▶ [Stored items]:

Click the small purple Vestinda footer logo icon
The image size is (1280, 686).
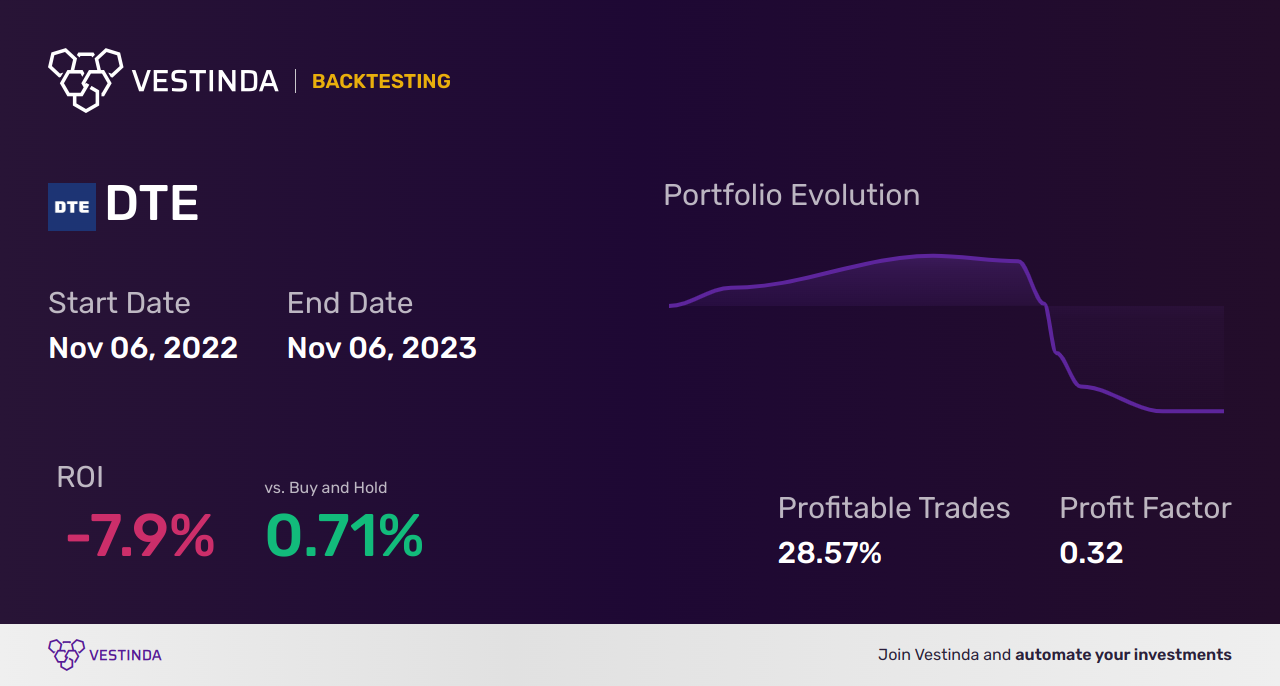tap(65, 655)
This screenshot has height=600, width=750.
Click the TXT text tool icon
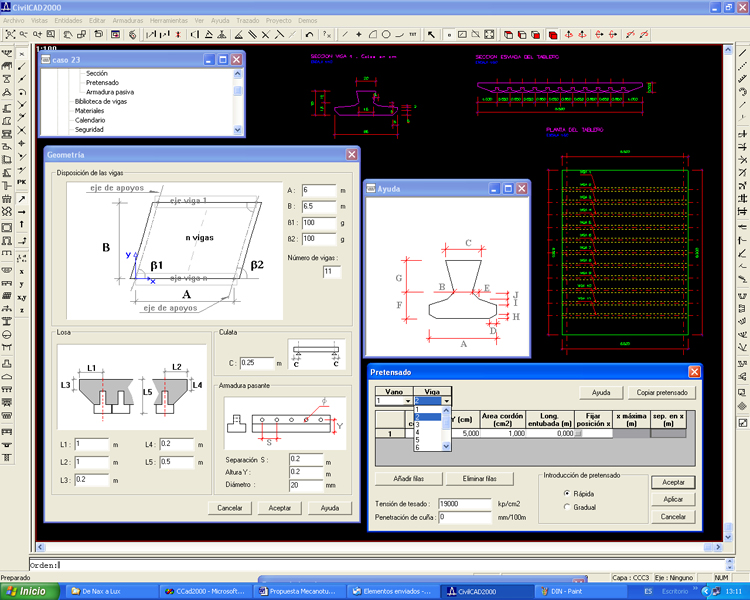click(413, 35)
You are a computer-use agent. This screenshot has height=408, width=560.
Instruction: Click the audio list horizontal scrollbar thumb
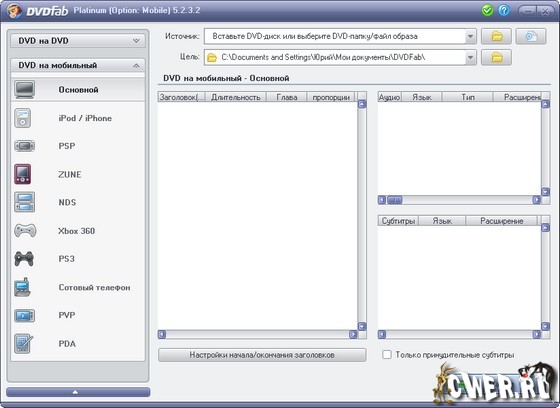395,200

==

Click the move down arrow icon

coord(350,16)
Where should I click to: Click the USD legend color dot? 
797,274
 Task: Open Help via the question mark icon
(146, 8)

▶ [Exercise brief]:
Exactly one number is the answer: how many lines of the entries contain the string "This".

▶ [Answer below]:
2